Иван Пестов подъехал к вельможам за указаниями, услышал их разговор и заявил:
– Не следует делать того, воеводы. А если мужики перебьют вас? Вы к ним с добром, а они по вас стрелами да дробом? И что тогда? Дружина лишится воевод, передовой полк – второго воеводы, а нам в отместку придется разорять село.
– Ничего, Иван, – сказал Бордак. – Нас троих им уничтожить не под силу. Едем, князь.
Хворостинин повернулся к Пестову и распорядился:
– Дозор держи там, где стоит, одного ратника пошли к Огневу. Пусть передаст, что покуда нас нет, начальство над дружиной на нем.
– Сделаю, но… – Ратник махнул рукой, понял, что спорить с вельможами толку никакого нет.
А воеводы поскакали к холму.
Ратник, находившийся там, спустился к своим. Разъезд встал полукругом, охватил возвышенность.
– Грамотно встали, – заметил Парфенов. – Со спины не подойдешь.
Они подъехали к разъезду на десять саженей.
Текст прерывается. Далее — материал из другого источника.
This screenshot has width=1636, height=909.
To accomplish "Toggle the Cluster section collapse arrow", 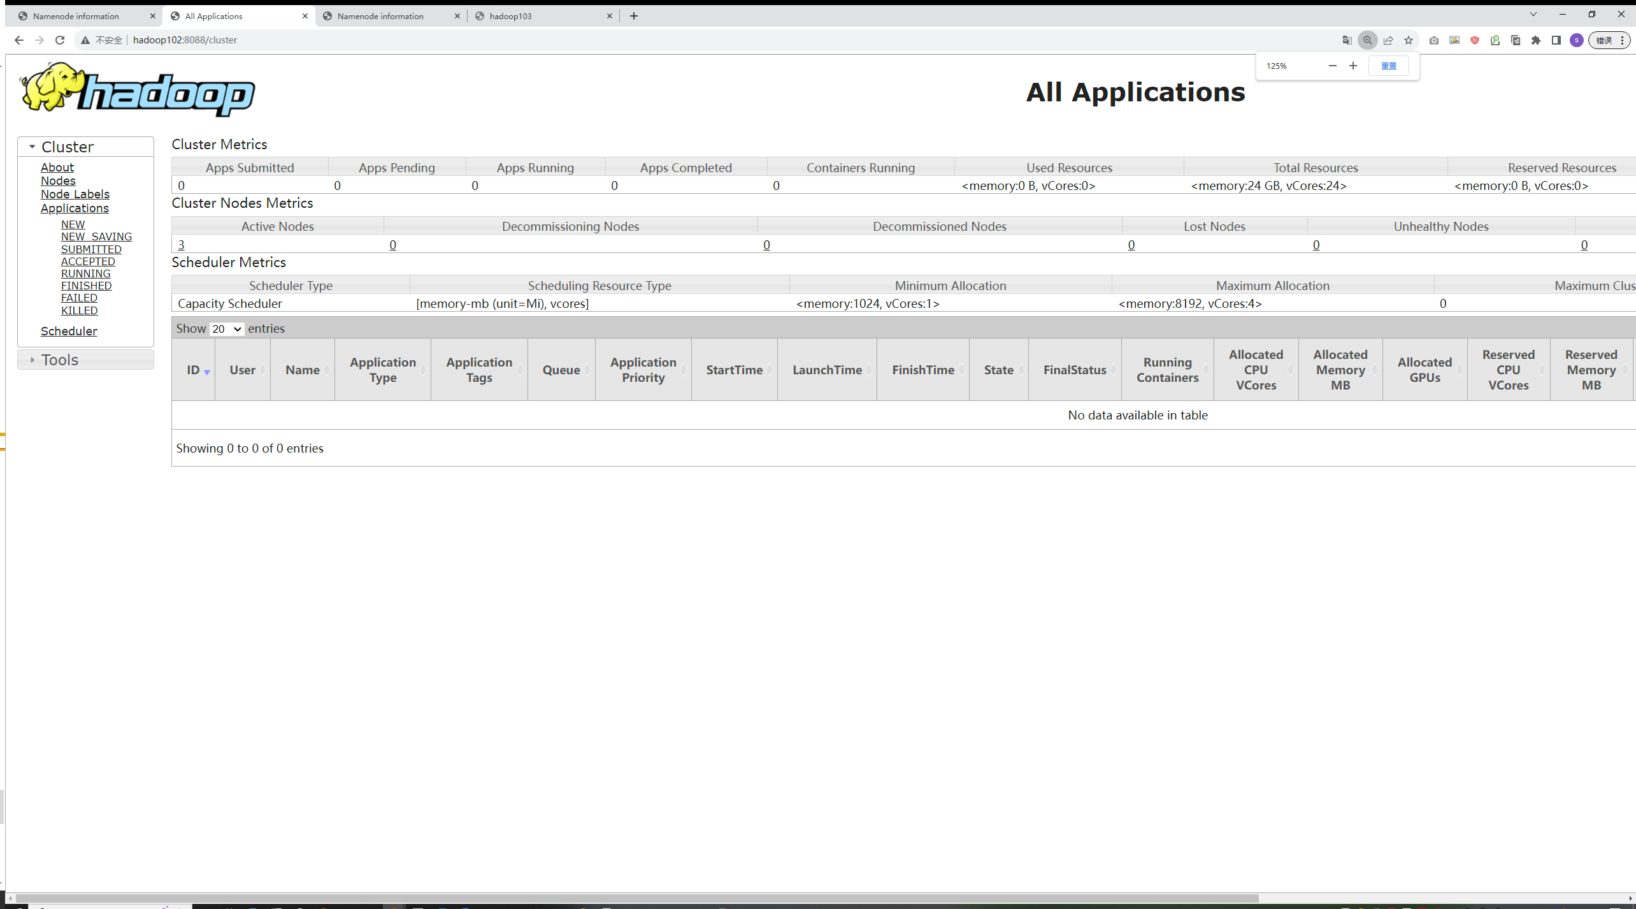I will coord(31,147).
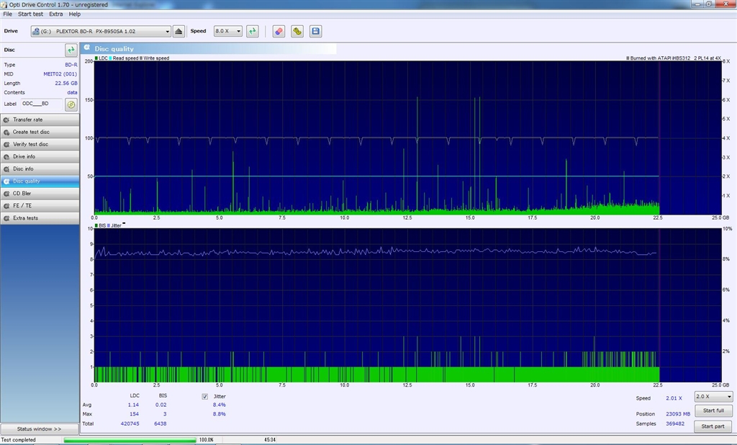
Task: Click the erase disc icon
Action: 279,31
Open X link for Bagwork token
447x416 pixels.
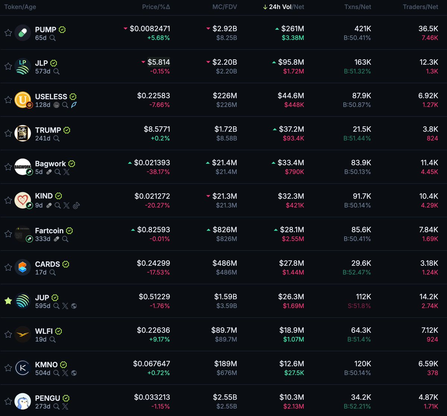pos(67,172)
Сторожа достали сабли, копья, один спрыгнул с коня, приладил бердыш, положил на него пищаль.
Тот воин, который недавно стоял на холме, поднял руку.
– Стойте, люди! – приказал он.
Вельможи остановили коней.
Хворостинин крикнул:
– Мы из передового полка, что направлен в Калугу.
Мужик, с виду как вепрь, весь заросший волосами, с перекошенным от шрама ртом, спросил:
– А где же ваш полк, воеводы? И где Калуга? Чего-то я ни того, ни другого не вижу.
– А ты коли не боишься, подъезжай, поговорим. Грамоту покажу, отвечу, что почем. Чего орать-то на все поле?
– Нет, пусть старший из вас по мне подъезжает. Тут наши земли, значит, мы и начальствуем.
– Наглец! – проговорил Парфенов. – Надо проучить его за невежество и неуважение.
– Погоди, Василь, горячиться, – сказал Хворостинин. – Старший разъезда все правильно делает.
– Он что, не знает, что у нас за спиной три десятка ратников, которые их за мгновения на куски порубят?
– Поэтому и зовет к себе. Чтобы, если что, воеводой и прикрыться и уйти. Ладно, хватит болтать попусту. Поехал я. – Хворостинин ударил коня по бокам, приблизился к старшему разъезда. – Здравствуй, воин.
– И тебе здоровья, коли человек добрый. Из передового полка, говоришь?
– Да. – Князь достал грамоту, взглянул на начальника разъезда и спросил: – Читать-то можешь?
– Ты давай бумагу, я разберусь.
Князь передал мужику грамоту.
Тот читать не стал, не умел, наверное, подозвал молодого сторожа:
– Стенька!
– Я, Иван.
– Поди ко мне.
Парень подошел.
– А ну глянь, чего в грамоте прописано.
Молодой сторож зашевелил губами, читая грамоту. Тоже не особенно грамотный, но разобрался, снял шапку.
– Так в грамоте сказано, что держатель бумаги князь Дмитрий Иванович Хворостинин есть второй воевода передового полка. Печать самого государя. Еще наказ во всем подчиняться князю.
– Да?
Все мужики из разъезда спрятали оружие, сняли шапки, поклонились.
Старший вернул грамоту.
– Извиняй, князь, но иначе нельзя было.
– Да не виню я тебя. Ты все верно делал. Звать-то, я слышал, Иваном?
– Ага, Иван Кабуда, а в разъезде Стенька, Митроха, Сашко, Гриня.
Хворостинин спрятал грамоту, указал себе за спину.
– Со мной боярин Михайло Бордак да князь Василий Игнатьевич Парфенов, а дальше три десятка особой опричной дружины. Идем по берегу, смотрим, как он охраняется.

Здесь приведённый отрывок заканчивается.